2021

Elastic in Collaboration with HBOMax
and Sophia Nahli Allison

Art Direction / Title Design / Packaging Design

Hallowed Ground

This HBO documentary pays tribute to Henry Hampton's masterpiece ‘Eyes on the Prize.’ It revives ancestral memories, sparks imagination, and delves into the journey for Black liberation. The voices of the movement, including modern activists, academics, and artists, offer firsthand insights into both recent and distant history.
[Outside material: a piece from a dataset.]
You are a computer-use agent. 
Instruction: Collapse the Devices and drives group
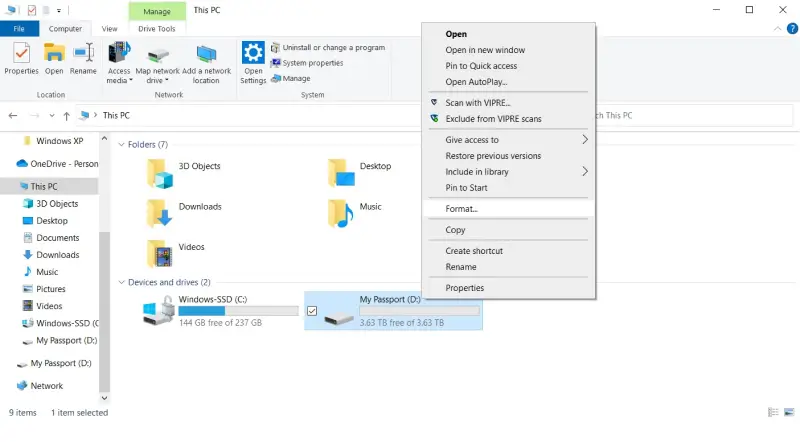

The documentary's visual style prompts a deep introspection into the retelling of Black ancestral stories for liberation, captured through Sophia Nahli Allison's lens. I took pride in developing a visual and typographic system that matches the documentary's elevated yet grounded style.

Title Treament

I explored a number of variations of the title treatment design which ultimately influenced the final title design. Heidi Berg photographed our main titles multiple times refracting through glass prisms as individual stills — which when sequenced together feel like a temporal fever dream of light and refractions. This introduced a whimsy and tone that visually permeated the rest of the documentary graphically and through art direction.

Raw Exploration

Final Product

The delicate balance of rooting the visuals in something familiar whilst still making them feel fresh was a wonderful challenge to accept.

“We tried to create a look you don’t expect from lower thirds,” Jordan added. “I don’t think we would have treated it the same way 10 years ago, but that’s the cool part about it. We still have the same respect for the footage and the subject matter, but translating our thoughts to a current time was necessary to compliment Sophia’s perspective, which isn’t rooted in tragedy, it’s very deep and contextual, but it also feels like a new lens on these issues, which extends the audience to so many different people. I think the type system does that as well.”

— Jordan Lyle

THOUGHTS AS A BLACK DESIGNER

“For me as a Black person, I connected to the material instantly because it reflects my experience in America. All the things that happened in the past are still happening in the present day, so we wanted the design style to transition between and reflect different time periods. We wanted it to have an ethereal but grounded quality to it, to look super artistic and creative like a fairy brush was painted over some pretty heavy subject matter.”